======== RECORDS TO USE ========

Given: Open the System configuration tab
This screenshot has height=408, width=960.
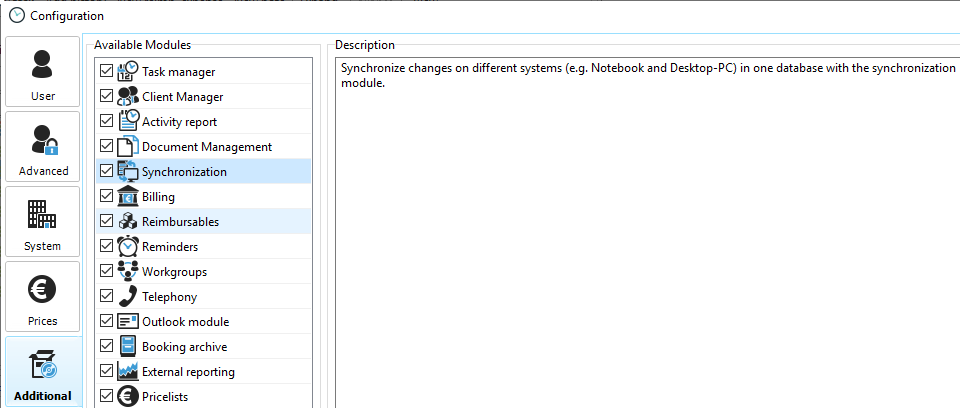Looking at the screenshot, I should pos(43,222).
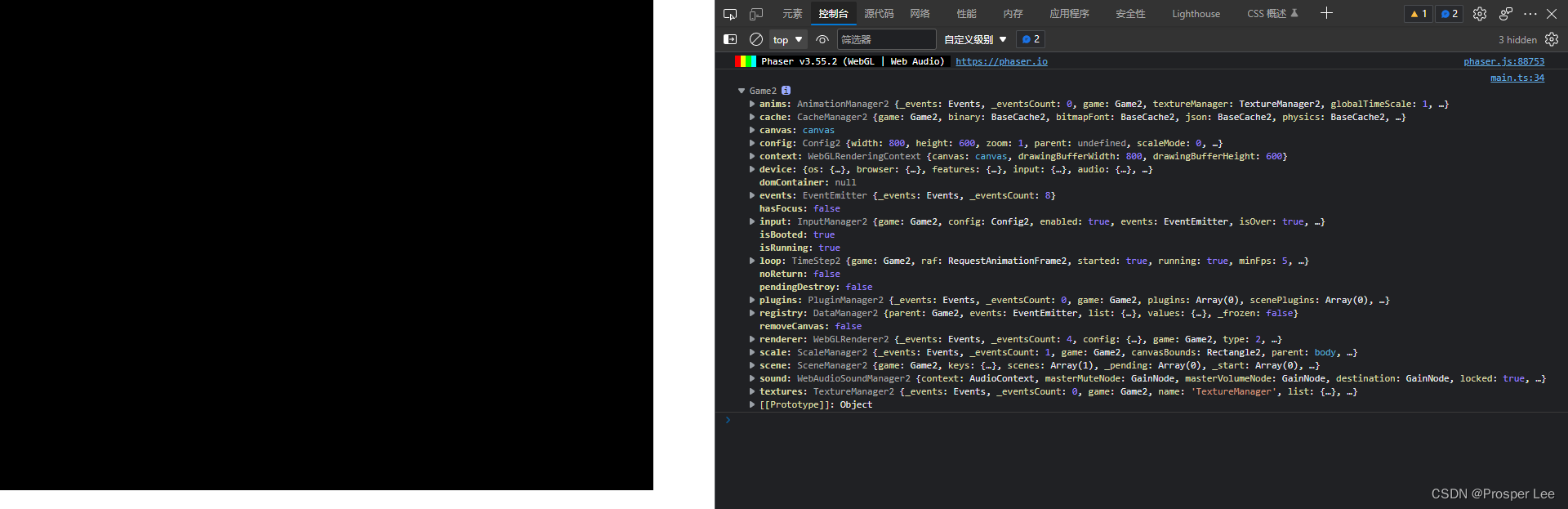Viewport: 1568px width, 509px height.
Task: Click the 筛选器 filter input field
Action: point(886,39)
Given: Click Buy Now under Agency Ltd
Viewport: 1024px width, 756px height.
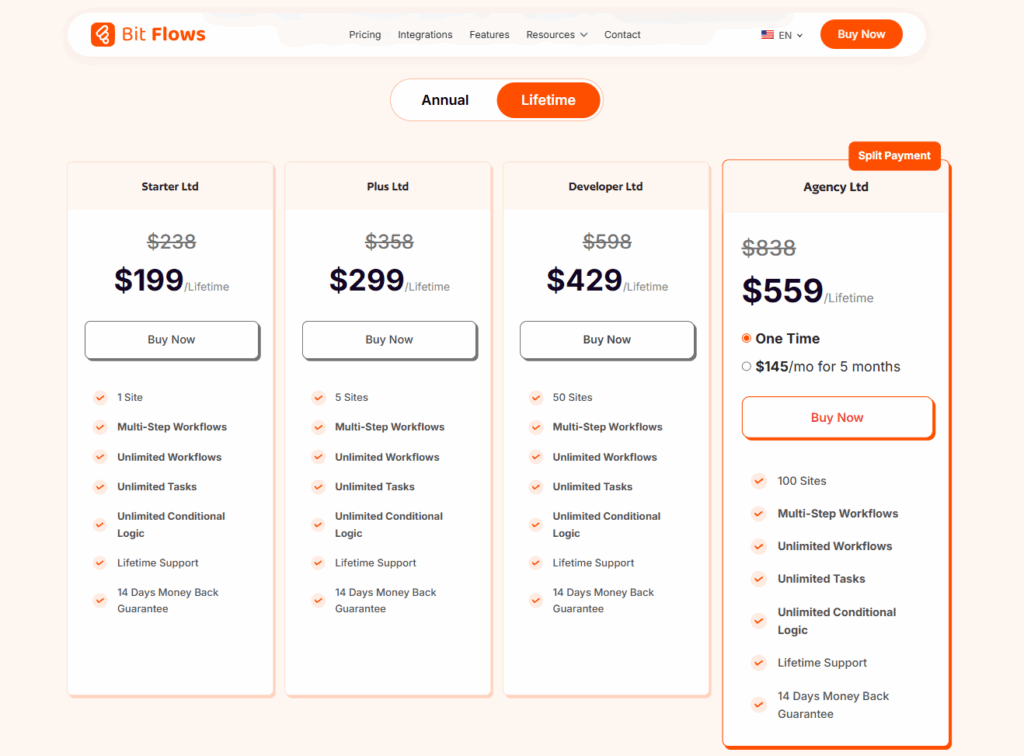Looking at the screenshot, I should pos(837,419).
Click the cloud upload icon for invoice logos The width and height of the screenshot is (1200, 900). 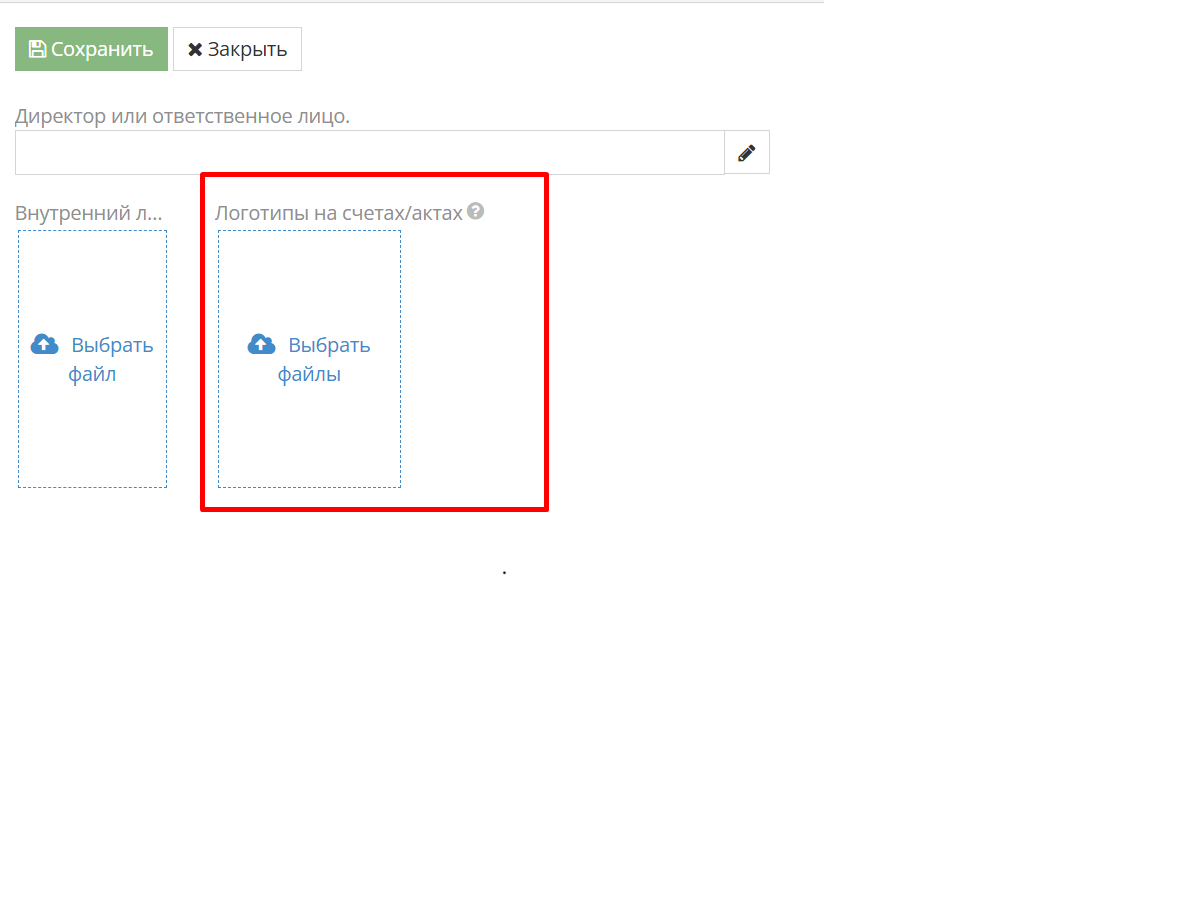coord(261,343)
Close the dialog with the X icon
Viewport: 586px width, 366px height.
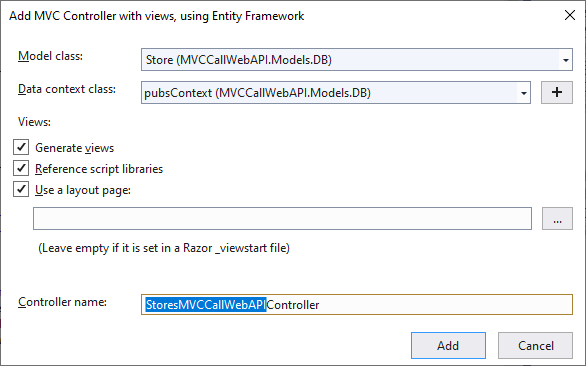[x=570, y=15]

========

= PROBLEM DETAILS =
Filter the entries above down to the lines that contain "Given".

= RESPONSE AREA =
Given: Open the System configuration tab
Given: Click Buy Now under Agency Ltd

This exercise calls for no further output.